◆ **About this task**
All that should come back is the lines of the data below from the one containing "79 (123, 1770)" to the one containing "Доставка (101, 1529)", inclusive, exactly as they stand.

◆ **Exercise data**
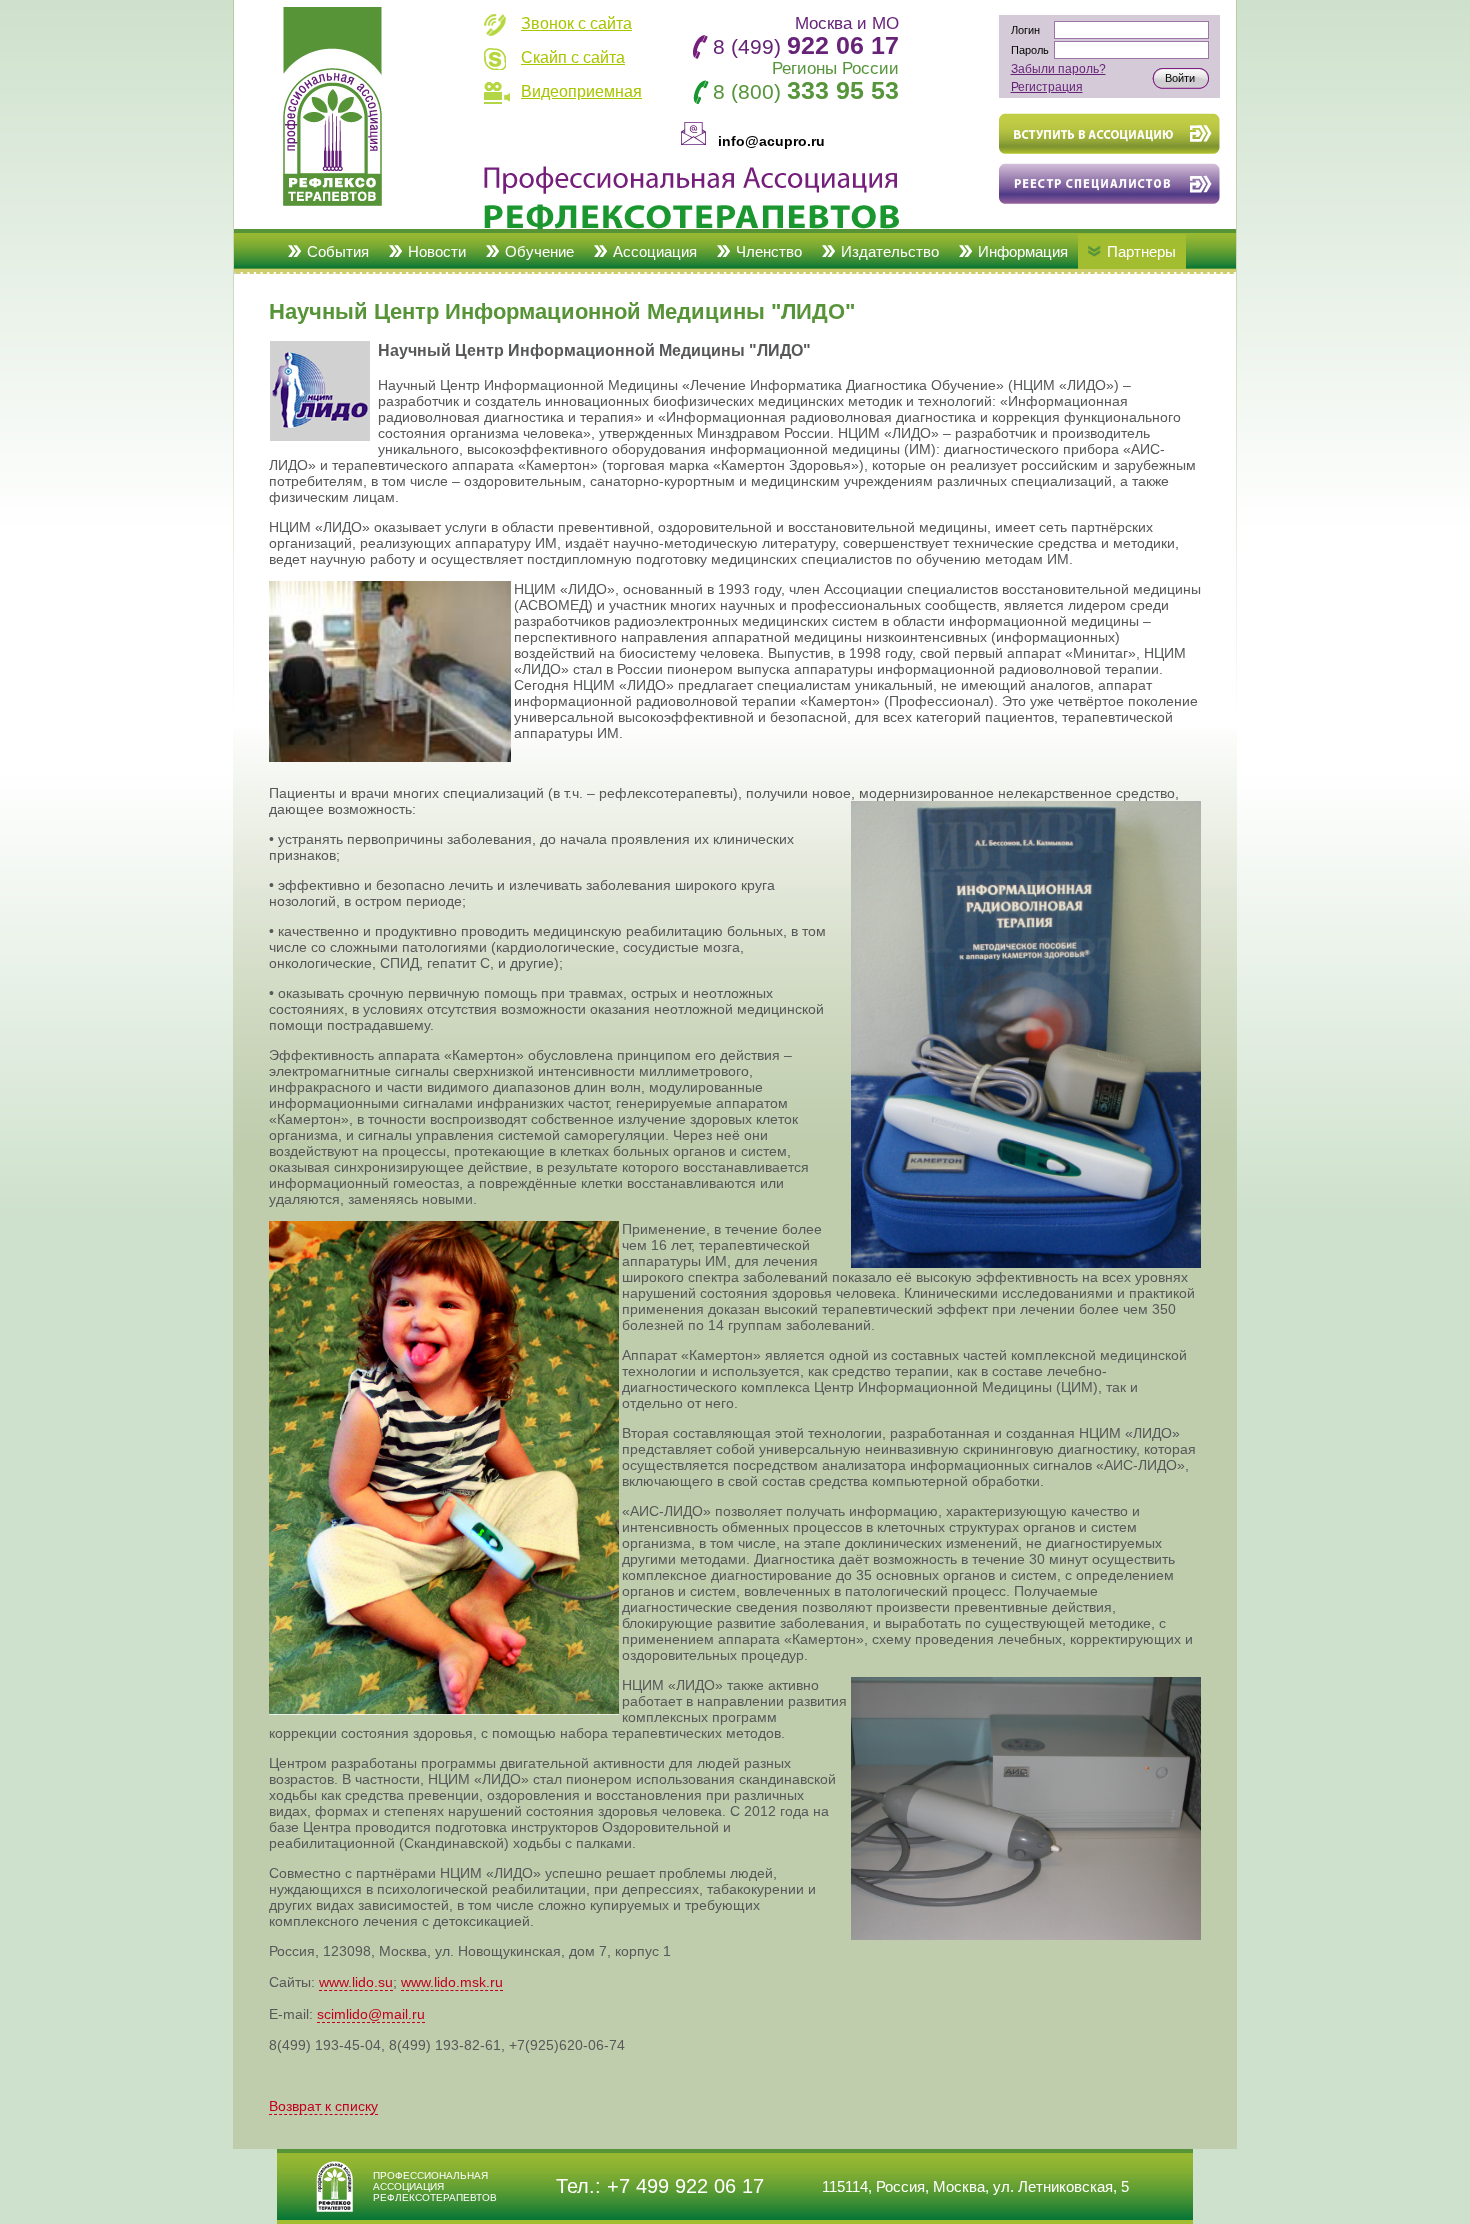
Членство (769, 251)
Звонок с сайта (576, 23)
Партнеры (1141, 251)
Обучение (539, 251)
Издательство (890, 251)
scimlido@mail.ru (371, 2014)
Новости (437, 251)
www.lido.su (356, 1982)
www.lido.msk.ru (452, 1982)
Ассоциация (655, 251)
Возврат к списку (323, 2106)
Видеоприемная (581, 91)
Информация (1023, 251)
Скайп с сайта (573, 57)
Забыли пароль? (1058, 69)
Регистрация (1047, 87)
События (338, 251)
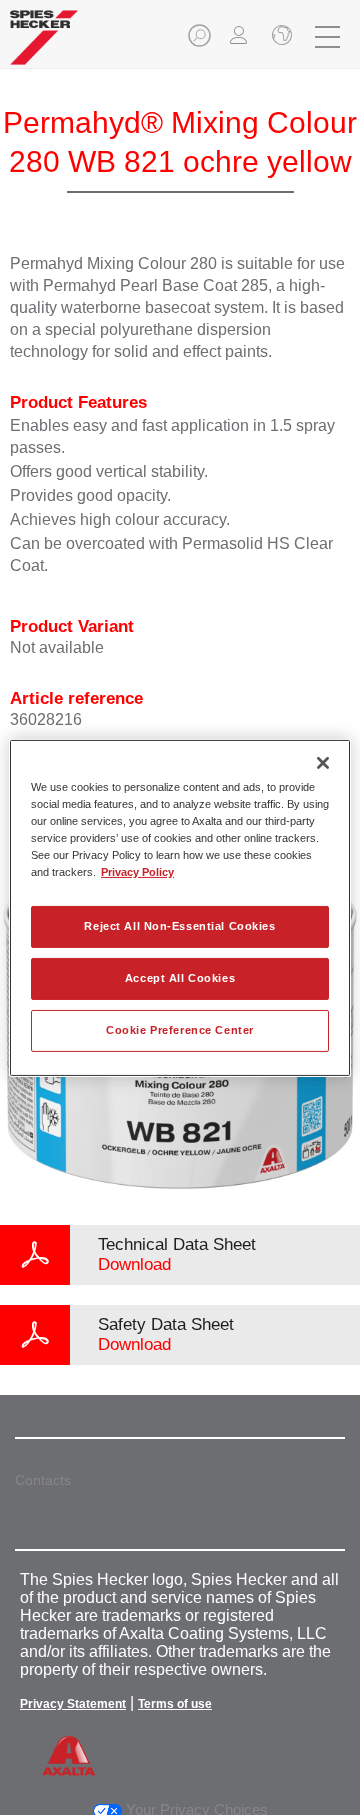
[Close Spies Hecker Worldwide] (280, 37)
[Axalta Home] (44, 45)
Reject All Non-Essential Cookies (179, 926)
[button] (201, 41)
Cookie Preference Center (180, 1030)
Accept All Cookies (180, 978)
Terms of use (175, 1704)
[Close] (323, 762)
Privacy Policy (137, 872)
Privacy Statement (73, 1704)
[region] (180, 907)
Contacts (43, 1480)
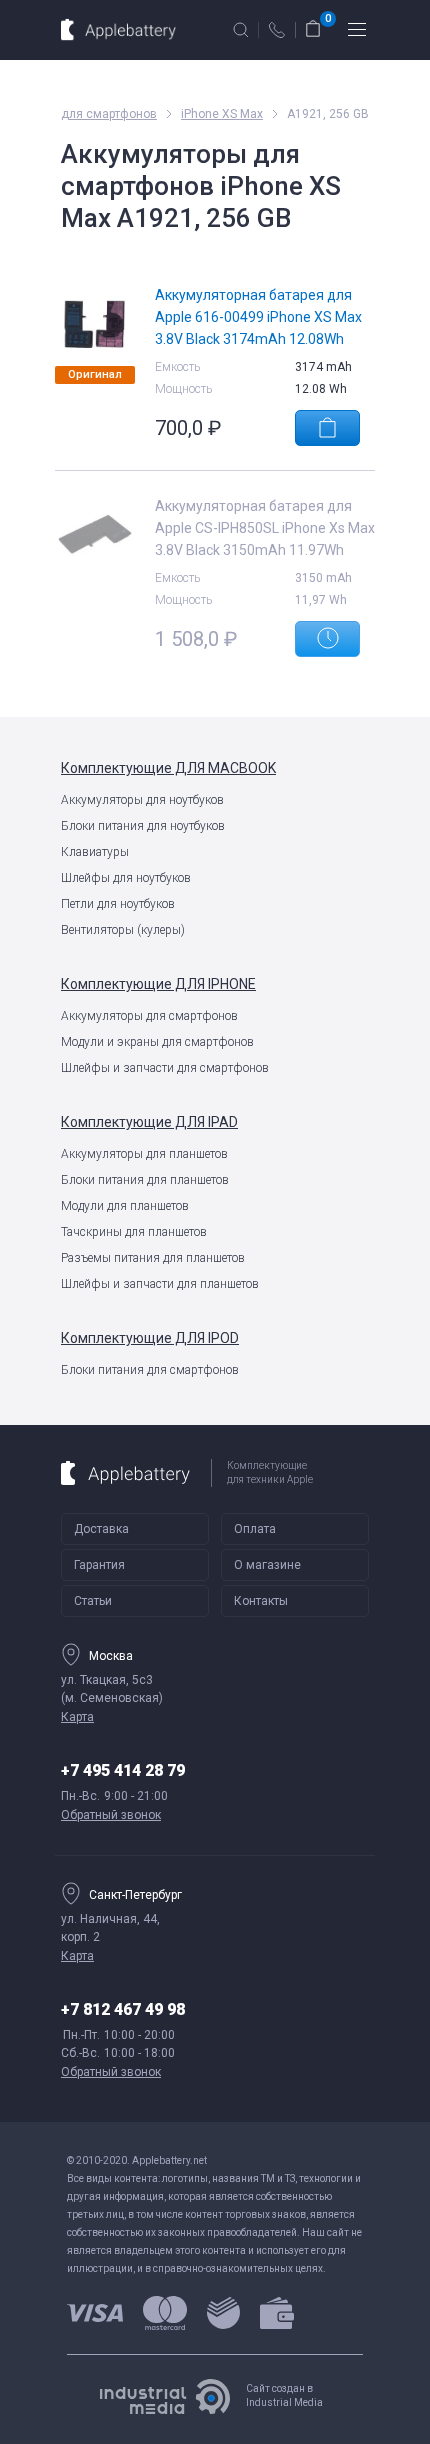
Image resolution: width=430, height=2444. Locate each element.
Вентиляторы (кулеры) (123, 930)
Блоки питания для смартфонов (150, 1370)
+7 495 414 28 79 (123, 1770)
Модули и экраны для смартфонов (157, 1042)
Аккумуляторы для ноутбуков (142, 800)
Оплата (255, 1529)
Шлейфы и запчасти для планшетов (160, 1284)
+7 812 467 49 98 (123, 2009)
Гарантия (99, 1565)
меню (357, 30)
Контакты (261, 1601)
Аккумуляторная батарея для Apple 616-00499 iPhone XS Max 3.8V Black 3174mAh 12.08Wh (258, 317)
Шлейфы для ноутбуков (126, 878)
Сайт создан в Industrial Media (284, 2395)
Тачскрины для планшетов (134, 1232)
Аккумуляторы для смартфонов (149, 1016)
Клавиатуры (95, 852)
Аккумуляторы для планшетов (144, 1154)
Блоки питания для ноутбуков (143, 826)
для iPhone (158, 984)
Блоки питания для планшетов (145, 1180)
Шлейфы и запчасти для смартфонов (165, 1068)
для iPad (149, 1122)
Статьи (93, 1601)
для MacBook (168, 768)
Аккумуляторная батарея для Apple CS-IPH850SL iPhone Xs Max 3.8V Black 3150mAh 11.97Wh (265, 528)
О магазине (267, 1565)
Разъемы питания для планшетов (153, 1258)
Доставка (101, 1529)
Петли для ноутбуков (118, 904)
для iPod (150, 1338)
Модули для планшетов (125, 1206)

◆ **Answer to this exercise**
+7 495 414 28 79 (123, 1770)
Модули и экраны для смартфонов (157, 1042)
Аккумуляторы для ноутбуков (142, 800)
Оплата (255, 1529)
Шлейфы и запчасти для планшетов (160, 1284)
+7 812 467 49 98 (123, 2009)
Гарантия (99, 1565)
меню (357, 30)
Контакты (261, 1601)
Аккумуляторная батарея для Apple 616-00499 iPhone XS Max 3.8V Black 3174mAh 12.08Wh (258, 317)
Шлейфы для ноутбуков (126, 878)
Сайт создан в Industrial Media (284, 2395)
Тачскрины для планшетов (134, 1232)
Аккумуляторы для смартфонов (149, 1016)
Клавиатуры (95, 852)
Аккумуляторы для планшетов (144, 1154)
Блоки питания для ноутбуков (143, 826)
для iPhone (158, 984)
Блоки питания для планшетов (145, 1180)
Шлейфы и запчасти для смартфонов (165, 1068)
для iPad (149, 1122)
Статьи (93, 1601)
для MacBook (168, 768)
Аккумуляторная батарея для Apple CS-IPH850SL iPhone Xs Max 3.8V Black 3150mAh 11.97Wh (265, 528)
О магазине (267, 1565)
Разъемы питания для планшетов (153, 1258)
Доставка (101, 1529)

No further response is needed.